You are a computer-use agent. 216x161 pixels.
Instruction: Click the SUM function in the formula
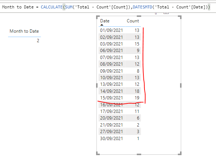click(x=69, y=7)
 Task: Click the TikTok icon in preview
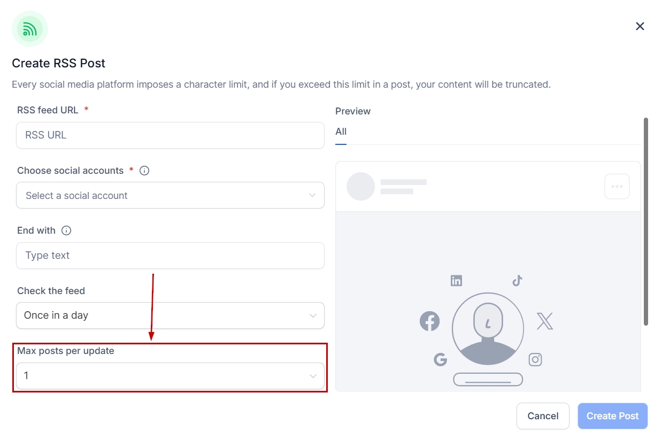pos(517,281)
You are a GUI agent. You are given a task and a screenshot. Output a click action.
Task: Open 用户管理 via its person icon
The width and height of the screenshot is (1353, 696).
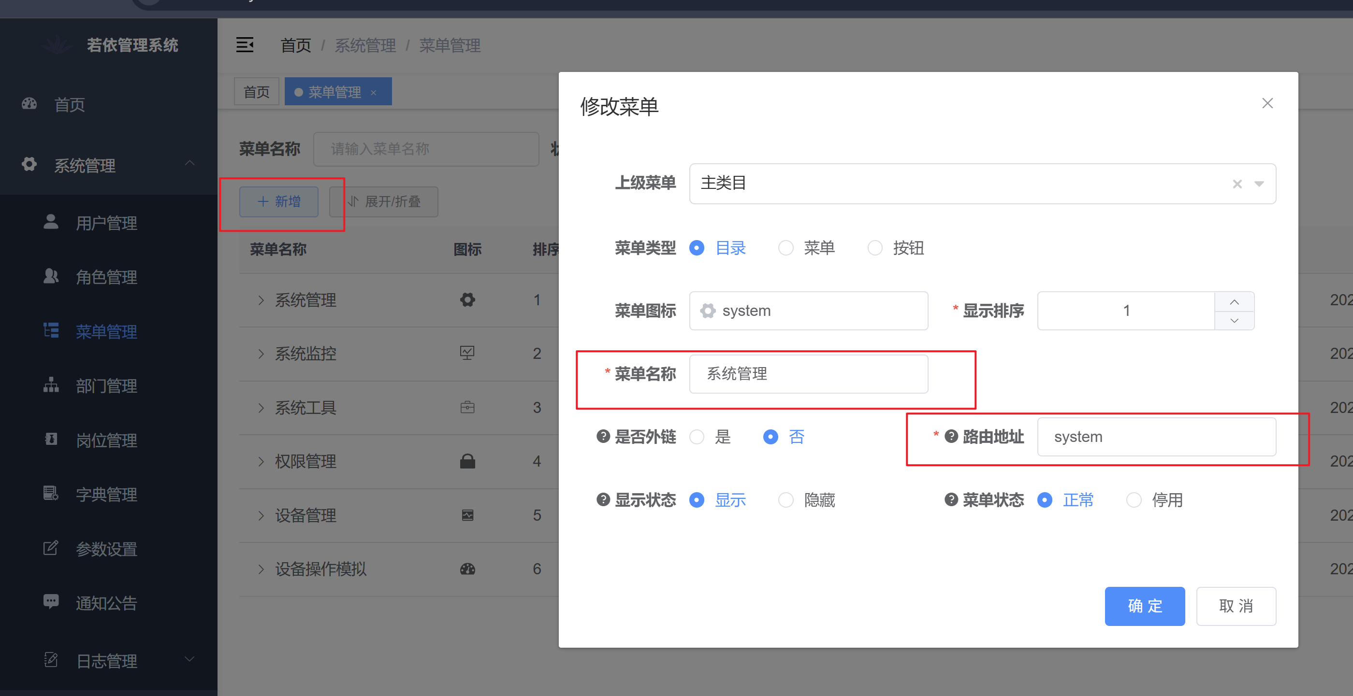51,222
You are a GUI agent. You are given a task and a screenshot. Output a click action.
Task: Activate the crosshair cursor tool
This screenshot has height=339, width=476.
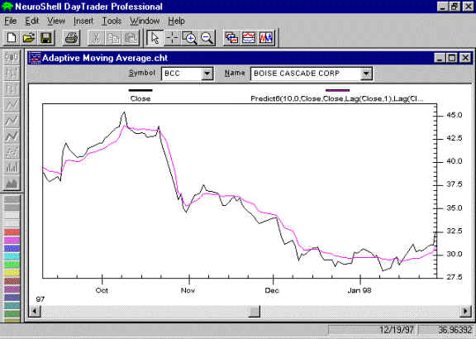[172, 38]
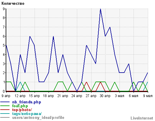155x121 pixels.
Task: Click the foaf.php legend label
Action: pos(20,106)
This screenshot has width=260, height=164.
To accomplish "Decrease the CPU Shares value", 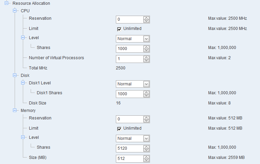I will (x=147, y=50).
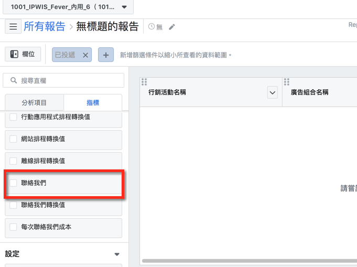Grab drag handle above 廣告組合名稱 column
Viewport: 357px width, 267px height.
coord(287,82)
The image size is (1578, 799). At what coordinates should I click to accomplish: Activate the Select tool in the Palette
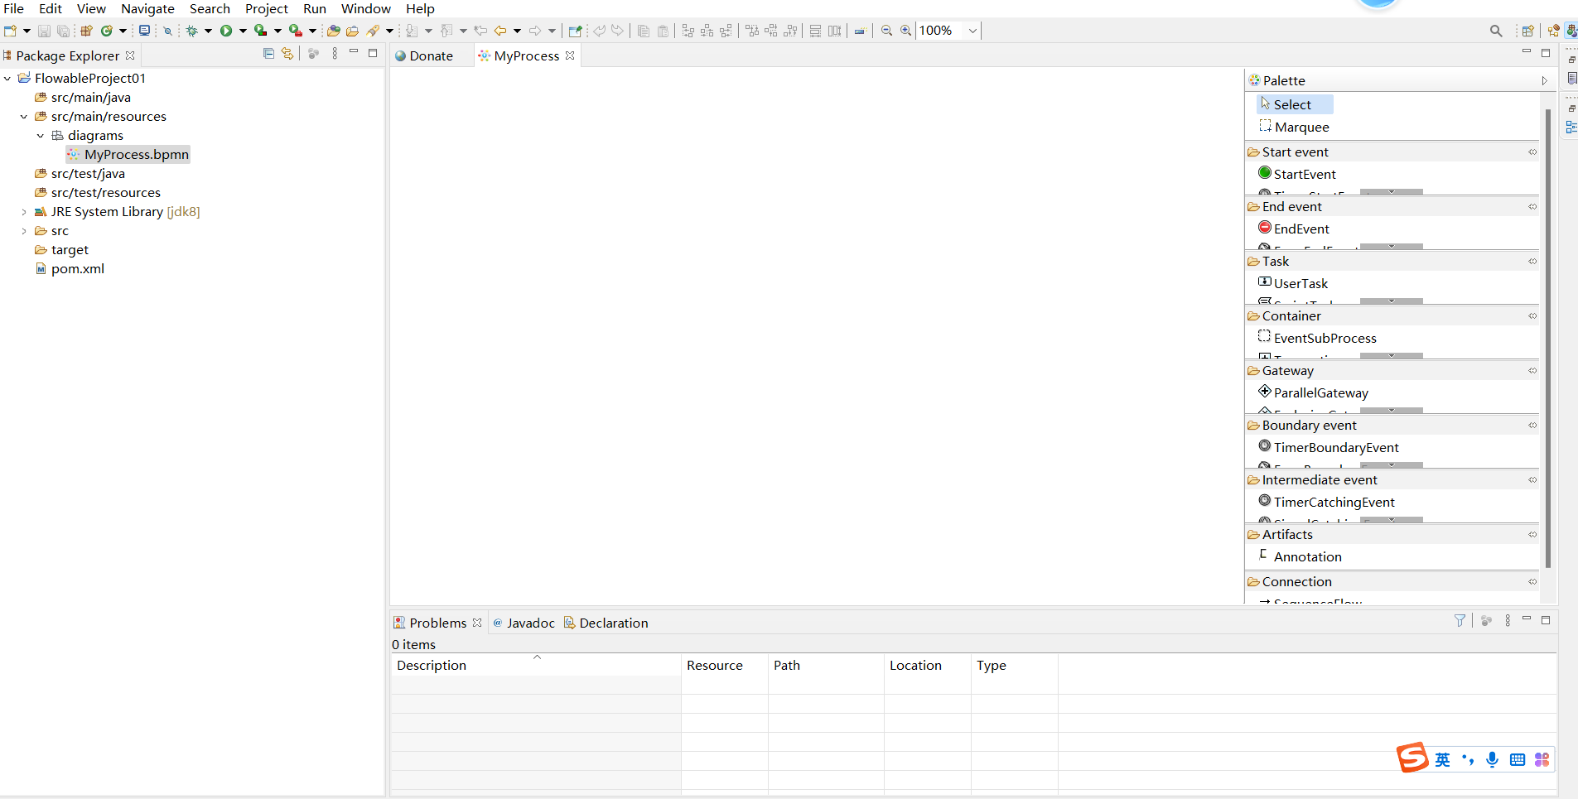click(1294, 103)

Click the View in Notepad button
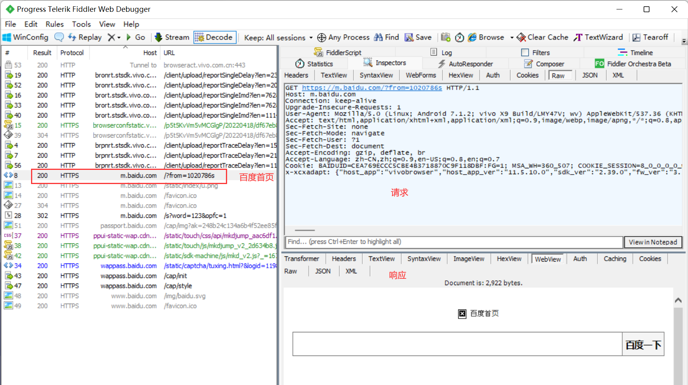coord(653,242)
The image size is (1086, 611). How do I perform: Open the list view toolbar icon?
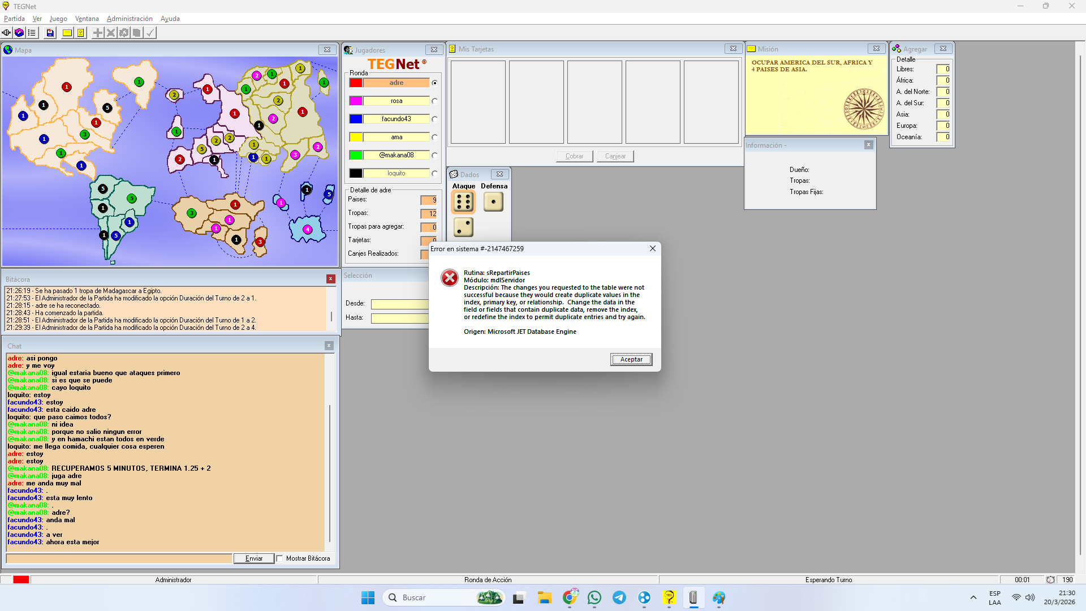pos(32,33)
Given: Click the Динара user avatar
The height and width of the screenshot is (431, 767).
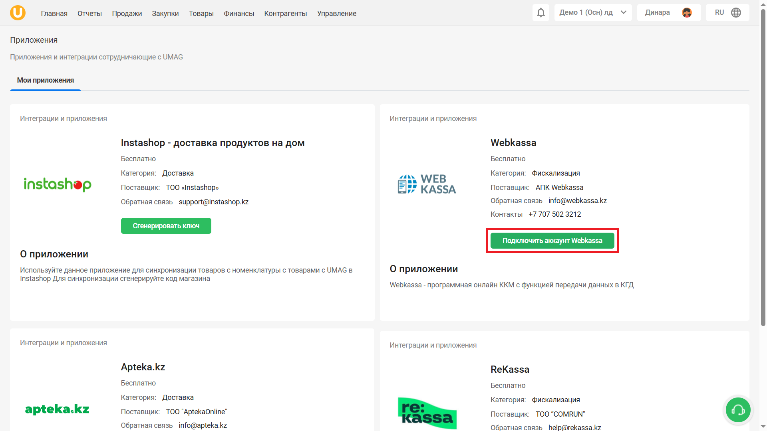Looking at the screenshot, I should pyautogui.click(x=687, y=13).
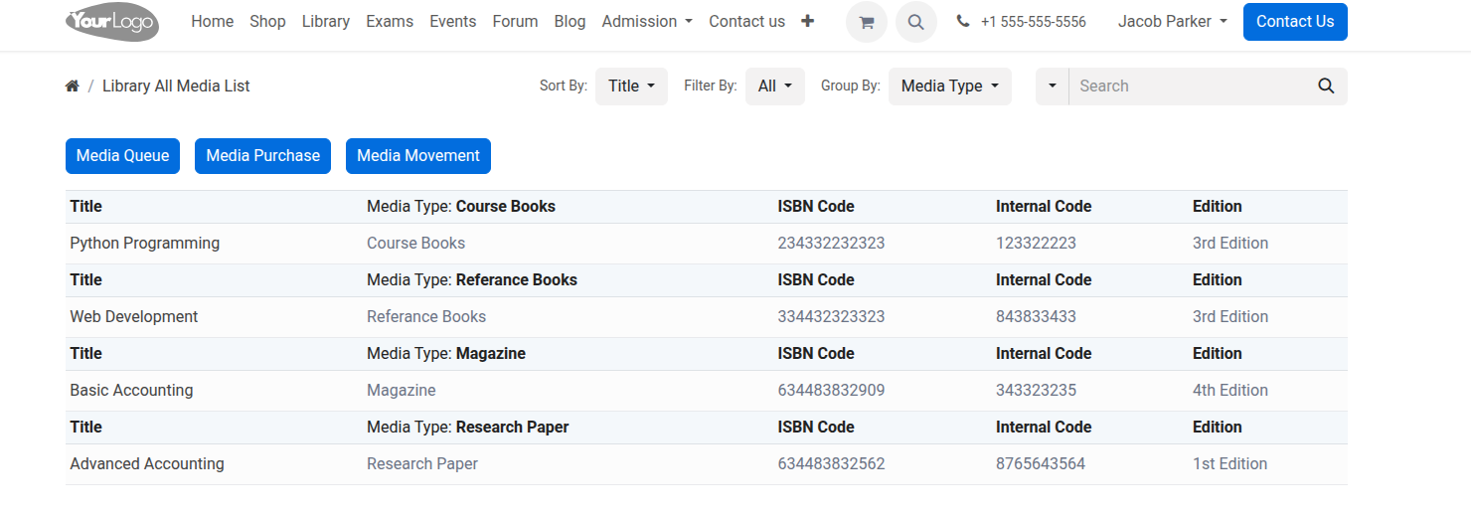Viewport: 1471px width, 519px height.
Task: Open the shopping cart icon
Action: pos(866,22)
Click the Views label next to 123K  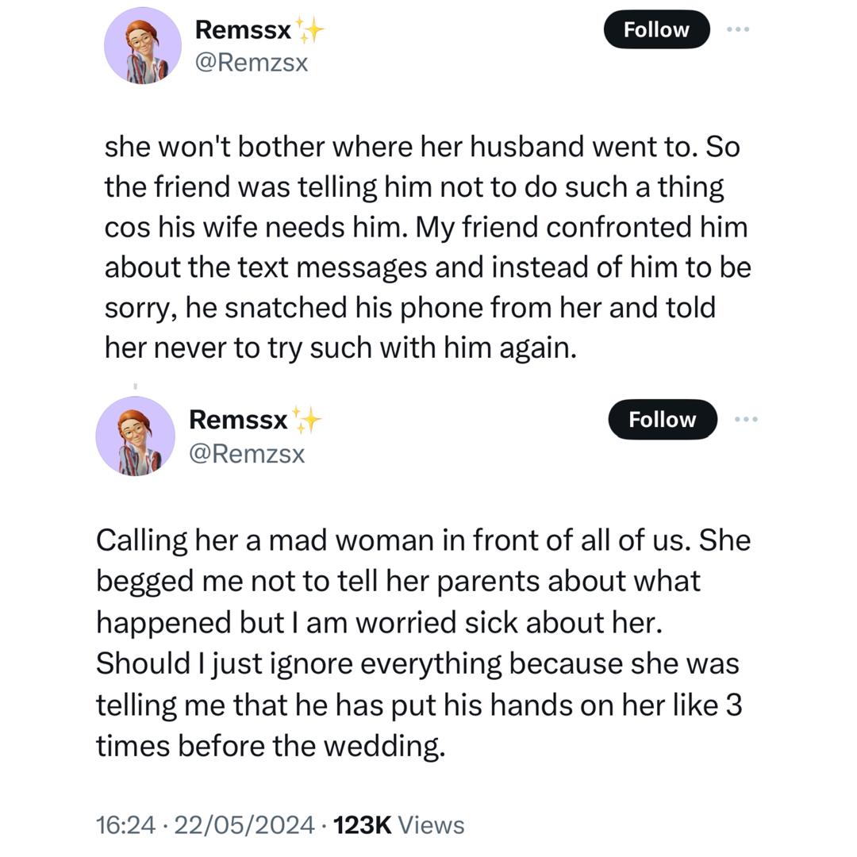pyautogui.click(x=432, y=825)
..............................
# Exercise directions
Locate every line of the items above that contains the word "icon", and copy each one.

# Solution to the exercise
 Task: Click the TikTok icon in preview
Task: Open 用户管理 via its person icon
The image size is (1086, 611). How do I perform: Open the list view toolbar icon?
Task: Open the shopping cart icon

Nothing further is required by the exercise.